Why PendingAttachment directly (no AttachmentFileManager.copyFromUri)?

BridgeImageStorage.downloadAndStore() already copies the image to context.filesDir/bridge_images/ and returns the absolute path. The file is already in app-private storage. PendingAttachment only requires a valid filePath – the AttachmentFileManager.copyFromUri() path (for user-picked URIs) is not needed here. We construct PendingAttachment directly, skipping the URI copy step.

How SendMessageUseCase processes it:

SendMessageUseCase.execute() at lines 169–184 reads pendingAttachments, filters by ProviderCapability.supportsAttachmentType(provider.type, it.type), then calls attachmentFileManager.readAsBase64(pending.filePath) to convert each file to base64 for the API call. attachmentFileManager is already injected in the Koin featureModule – no DI changes required.

The image is also persisted to AttachmentRepository (lines 106–125), so it appears in the chat UI alongside the user message.

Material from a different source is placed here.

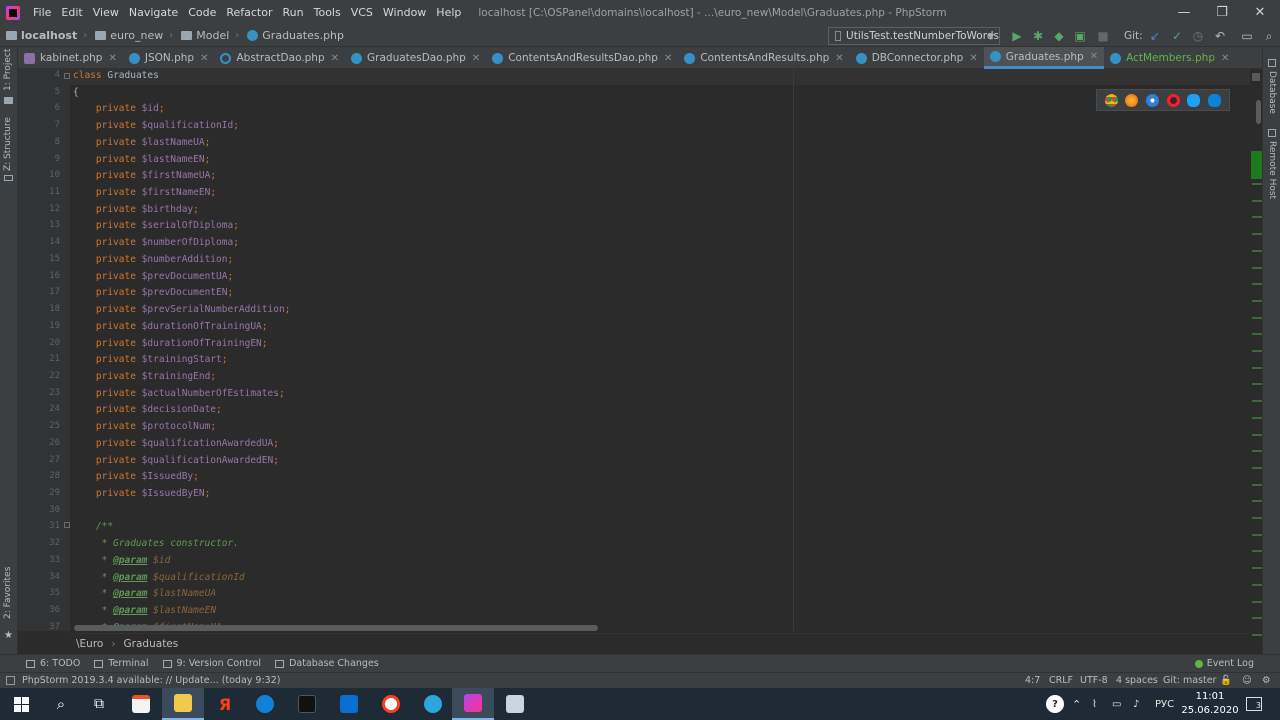  Describe the element at coordinates (61, 704) in the screenshot. I see `search-icon: ⌕` at that location.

Required imports added to BridgeAgentExecutorImpl:

import com.oneclaw.shadow.core.model.AttachmentType
import com.oneclaw.shadow.data.local.AttachmentFileManager
import java.io.File
import java.util.UUID

Testing

Unit Tests

TelegramChannelTest – add:

photoMessage_withCaption_extractsCaption: mock update with photo array + caption field; assert ChannelMessage.text == "caption text"
photoMessage_withoutCaption_textIsEmpty: mock update with photo array, no caption; assert ChannelMessage.text == ""
textMessage_noChange_readsTextField: mock update with text field only; assert ChannelMessage.text == "text content"

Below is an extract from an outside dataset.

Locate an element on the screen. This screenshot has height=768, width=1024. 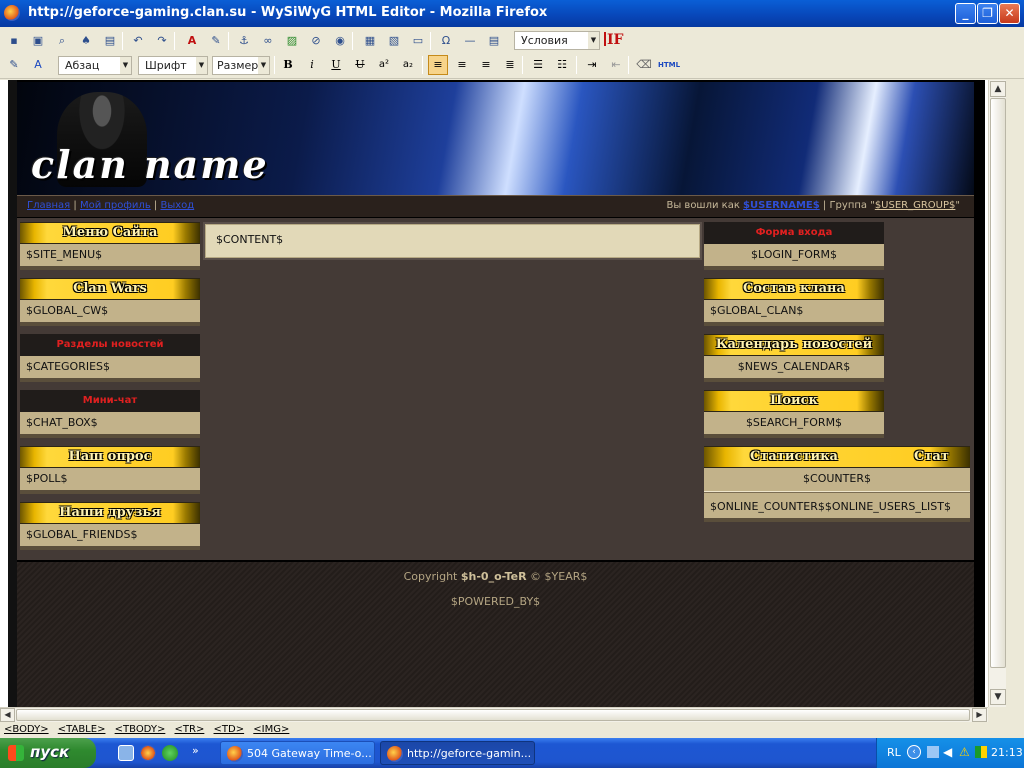
undo-icon: ↶ is located at coordinates (138, 41).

BridgeAgentExecutorImplTest – add:

executeMessage_withImagePaths_createsPendingAttachments: mock sendMessageUseCase.execute(); call executeMessage() with one imagePath pointing to a temp file; verify execute() called with pendingAttachments list of size 1
executeMessage_withMissingImageFile_skipsIt: call executeMessage() with a path to a non-existent file; verify execute() called with empty pendingAttachments
executeMessage_noImagePaths_forwardsEmpty: call with empty imagePaths; verify execute() called with empty pendingAttachments

Manual Verification

Send a Telegram photo with caption “describe this image”. Verify caption and image both appear in the active session in the app, and the agent responds with image description.
Send a Telegram photo with no caption. Verify image appears in the session; agent receives and responds to the image.
Send a plain text message via Telegram. Verify unchanged behavior (no regression).
If image download fails (e.g., malformed file_id), verify message is still processed as text-only.

Migration Notes

No database schema changes.
BridgeAgentExecutorImpl adds three new imports (AttachmentType, AttachmentFileManager, File, UUID). No constructor changes required.
TelegramChannel polling loop: one-line change to text extraction. No interface or signature changes.

Open Questions

Should the fallback mimeType default to "image/jpeg" (current proposal) or be left as "application/octet-stream" when extension is unknown?
Should the bridge-downloaded image files in bridge_images/ be cleaned up after they are forwarded to the agent, or retained for potential reuse?